IAG's New Zealand division increased gross written premiums (GWP) 9.5 per cent to $1.3 billion as motor policies drove gains in its consumer division while commercial lines improved, continuing a trend since the 2016 Kaikoura quake.
The insurer's New Zealand business includes the AMI, State, NZI and Lumley Insurance brands, and contributed 21 per cent to group GWP of A$5.83b. The group posted a 24 per cent gain in net profit to A$551m and the board declared an interim dividend of 14 Australian cents per share.
"At a reported level, our comprehensive reinsurance protection in the half saw net peril claim costs below allowance while a higher favourable credit spread impact and larger than anticipated reserve releases also helped our reported margin," managing director Peter Harmer said.
IAG is reviewing its Asian operation after deciding growth opportunities in the region were limited and expects to complete the review by the end of the year.
The insurer remains upbeat about New Zealand saying it anticipates "solid GWP growth" in the second half through "continued personal lines growth, driven by rate and volume, accompanied by further rate-driven growth in commercial lines as strong underwriting disciplines are maintained and profitable sustainable growth is prioritised," it said. "Underlying profitability is expected to remain strong."
IAG said it had settled more than $6.5b of claims from the 2011 Canterbury earthquakes, accounting for 98 per cent of commercial claims and 97 per cent of residential claims with the balance either in construction or negotiation for cash settlement.

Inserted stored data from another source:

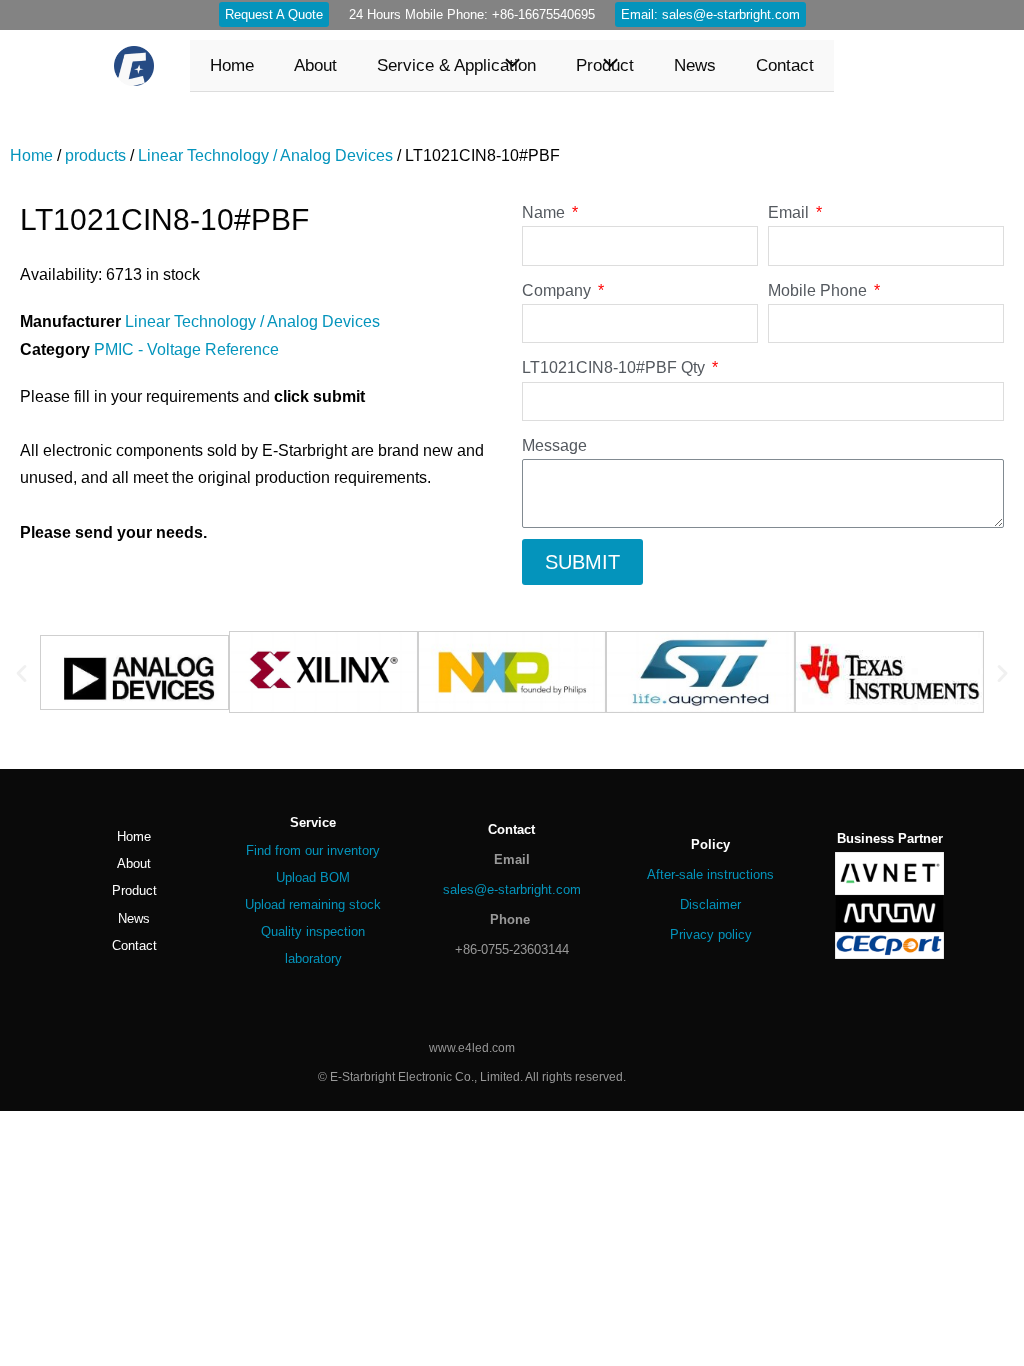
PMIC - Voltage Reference (186, 349)
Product (134, 890)
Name (545, 212)
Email (790, 212)
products (95, 155)
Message (554, 445)
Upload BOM (313, 877)
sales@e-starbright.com (512, 889)
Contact (134, 945)
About (134, 863)
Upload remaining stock (313, 904)
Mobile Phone (819, 290)
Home (31, 155)
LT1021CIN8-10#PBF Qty (615, 367)
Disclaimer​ (710, 904)
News (134, 918)
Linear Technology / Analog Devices (265, 155)
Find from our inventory (313, 850)
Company (558, 290)
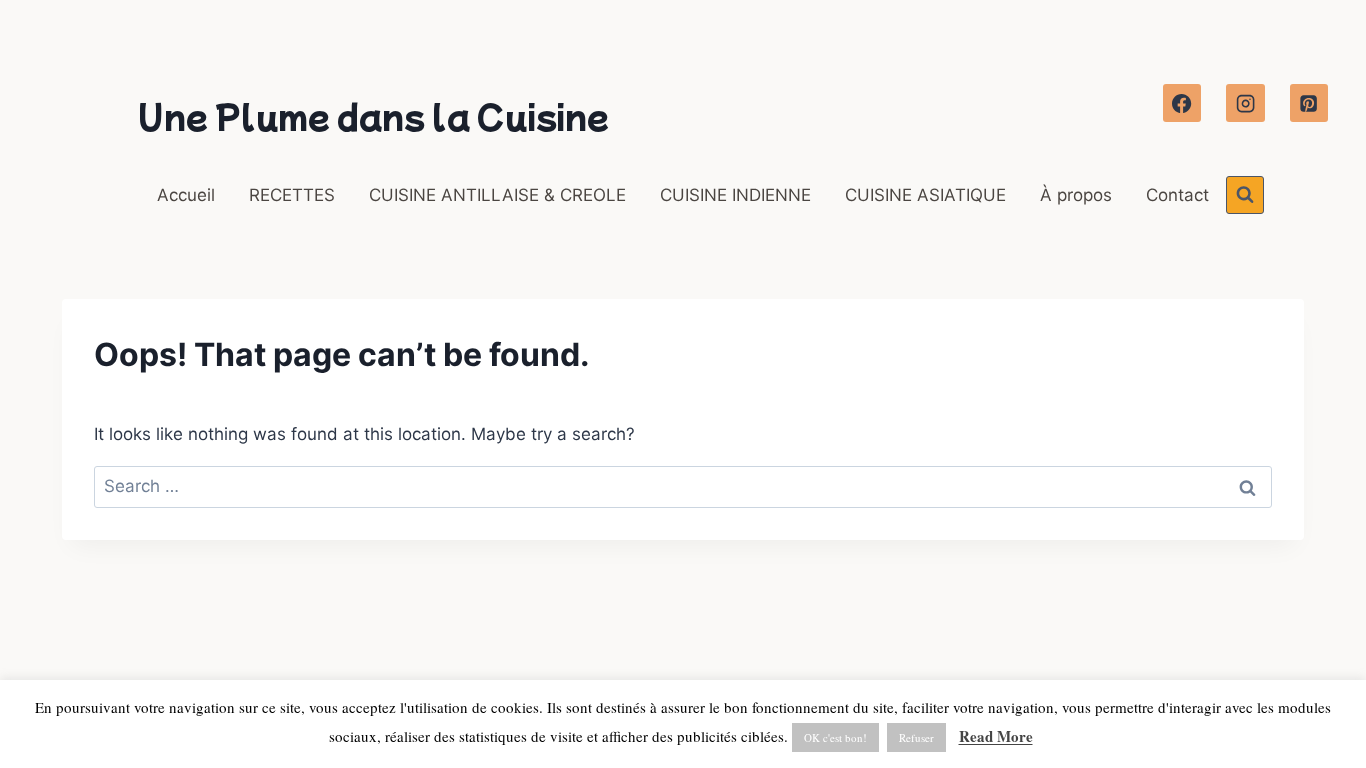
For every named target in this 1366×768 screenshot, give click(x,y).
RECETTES (292, 195)
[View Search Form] (1245, 195)
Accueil (186, 195)
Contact (1177, 195)
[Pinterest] (1309, 103)
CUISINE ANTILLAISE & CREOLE (497, 195)
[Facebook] (1182, 103)
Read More (996, 736)
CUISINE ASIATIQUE (925, 195)
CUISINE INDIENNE (735, 195)
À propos (1076, 195)
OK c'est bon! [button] (835, 737)
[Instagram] (1245, 103)
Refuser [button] (916, 737)
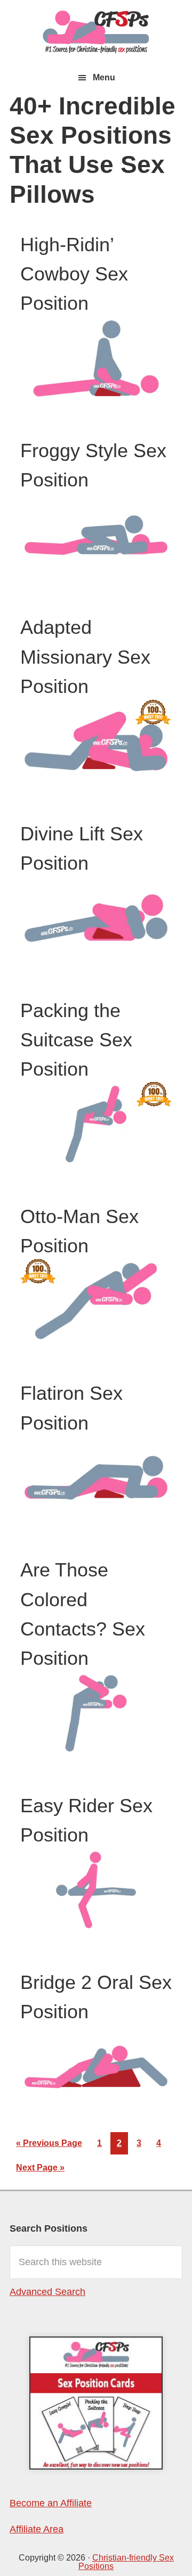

The insurer increased its gross reserved position on the three major Canterbury quakes, which is covered by reinsurance using about 10 per cent of $600m of adverse development cover in excess of $4.4b on the February 2011 event. It still has more than $1b for the September 2010 quake, $540m for the February event, and just under $4b for the June 2011 quake.
IAG continued to receive claims from the Earthquake Commission through the half and the new reserving allows for further claims exceeding the Crown entity's cap. The insurer expects it will take several years to finalise the outstanding claims which are subject to dispute and litigation.
The company's ASX-listed shares last traded at A$7.27 and have increased 0.4 per cent so far this year.